На следующем сеансе Куп показал психотерапевту грубый карандашный рисунок.
– Вау.
– Он стал видимым.
– Вау.
– На секунду.
– Вау.
– Кривовато. Мой старый друг Бомба нарисовал бы лучше.
– Да нет, очень хорошо. Значит, рта нет, да?
– Нет.
– А это?
– Головная дырка. Не для того, чтобы говорить. Они телепаты. Так они дышат, и слушают, и кормятся, и трахаются.
Брови терапевта поползли наверх.
– Кормятся?
– А хотели спросить о другом, да? – сказал Куп.
– Да. – признался терапевт.
– Ага. Иногда они едят… – Куп скривился. – …цветы?
– Цветы?
– Да. Но в основном эмоции.
Терапевт много кивал. Пожалуй, даже слишком много.
– А это похоже на крылышки, – наконец сказал он.
– Да, маленькие зачаточные крылышки. Как кошачьи ушки.
– О, точно.
– Они быстро порхают, как у колибри. Они умеют очень быстро летать. Иногда я слышу пронзительный треск – как от цикад в брачный период. Но мягче. Такие как бы доплеровские волны жужжания?
– Как телефонные провода зимой?
– Да. Только намного, намного мягче. Обычно ниже порога слышимости. Если хочешь пожать им руку, они пользуются вместо руки крылышком.
– И какой хвост.
– С его помощью они ходят. Он вьется за ними, как змея.
– Вау.
– Ага.
– Но для нас? Они же так не выглядят? Они появляются?..
– …в том виде, в каком мы хотим.
– А вам он показал истинную форму. Почему?
– Не знаю.
– Плоские головы?
– Как чашки. – Куп пожал плечами. – Не спрашивайте.
– Что это за слова?
– А, просто накарябал. Так они иногда себя зовут. «Забываемые». То, что у них всех есть общего. Мы их забываем.
– И они могут сделать так, чтобы забывали мы, – сказал терапевт.
– Этого я сам не понимаю.
Терапевт долго молчал.
– Быть забытым значит быть потерянным. Потерять себя. Свое место. Свою историю.
– Три великих утраты, – сказал Куп.
– Три?
– Утрата невинности. Утрата любви. Утрата жизни.
– Хорошо сказано.
– Это он так сказал.
– Вся ваша жизнь такая, – говорил Руди. – Вы учитесь терять. Свое детство. Свою любовь. Свою жизнь. Все у вас взято напрокат.

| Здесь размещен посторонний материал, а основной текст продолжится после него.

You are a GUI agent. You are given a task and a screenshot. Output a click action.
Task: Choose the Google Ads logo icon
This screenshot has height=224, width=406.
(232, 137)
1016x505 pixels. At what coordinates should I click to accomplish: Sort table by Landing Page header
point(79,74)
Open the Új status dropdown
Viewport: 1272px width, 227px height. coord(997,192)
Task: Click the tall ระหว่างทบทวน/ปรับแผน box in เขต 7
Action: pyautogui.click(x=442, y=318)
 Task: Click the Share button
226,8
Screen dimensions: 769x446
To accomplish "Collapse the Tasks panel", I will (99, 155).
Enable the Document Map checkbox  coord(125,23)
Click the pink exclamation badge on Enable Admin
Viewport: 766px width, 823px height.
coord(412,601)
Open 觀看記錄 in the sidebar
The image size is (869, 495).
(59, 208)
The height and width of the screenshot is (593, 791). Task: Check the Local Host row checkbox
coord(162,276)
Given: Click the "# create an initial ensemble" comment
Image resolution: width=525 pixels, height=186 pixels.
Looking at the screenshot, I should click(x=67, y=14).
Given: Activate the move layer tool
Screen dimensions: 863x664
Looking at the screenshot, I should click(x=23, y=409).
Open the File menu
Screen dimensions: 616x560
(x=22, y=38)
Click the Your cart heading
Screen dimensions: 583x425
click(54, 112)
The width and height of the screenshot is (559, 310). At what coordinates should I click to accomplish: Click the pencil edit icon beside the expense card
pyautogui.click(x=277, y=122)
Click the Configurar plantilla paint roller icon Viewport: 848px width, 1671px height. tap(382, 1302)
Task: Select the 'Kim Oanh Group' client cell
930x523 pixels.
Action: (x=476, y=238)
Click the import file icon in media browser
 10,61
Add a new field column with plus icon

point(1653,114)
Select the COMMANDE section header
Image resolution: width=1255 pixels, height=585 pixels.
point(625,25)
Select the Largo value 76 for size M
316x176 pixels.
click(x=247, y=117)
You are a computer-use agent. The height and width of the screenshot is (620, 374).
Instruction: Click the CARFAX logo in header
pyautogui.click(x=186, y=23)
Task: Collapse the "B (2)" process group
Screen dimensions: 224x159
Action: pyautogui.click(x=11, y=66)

– Но, Руди. Вы же любите своих детей.
Он только надо мной посмеялся.
– Не будь ребенком. Мы вами питаемся. Мы чувствуем голод – и называем его любовью, и может, от этого кормление становится слаще. Но спроси себя, Ду-Да… – (Он меня так иногда зовет, хоть я и не знал его в детстве.) – Если любовь настоящая, если это не что-то хрупкое и умирающее, почему она уходит так быстро?
Его слова меня ранили. Я кое-что понимал насчет уходов. И знал, что объект моего вожделения достоин моей любви. Но был ли я достоин ее? Когда-то и вопроса такого не стояло. Я знал, что подвел ее. Знал, что мой алкоголизм уничтожил все шансы на любовь. И мысль, что это может быть невзаимным, что эта особая сила растет не из желания и уважения, а всего лишь из голода – из ее собственной инфантильной потребности в том, чтобы ее ласкали, защищали, касались, хвалили, хотели, – эта новая мысль ранила, как пощечина по лицу. Одно дело – быть любимым и брошенным. И совсем другое – быть расходным материалом. Тогда уже нет утешения, нет чистой скорби, а вся радость – только иллюзия. Неудивительно, что Руди так цинично отзывался о любви.
– Мы вами кормимся. Ваши гнев и печаль, ваши смех и радость – это наш хлеб. Хочешь умереть? Уходи. Подальше. Забейся в пустой угол, как умирающая кошка, и через пару недель исчезнешь. Будешь как мы. Не останется даже воспоминания.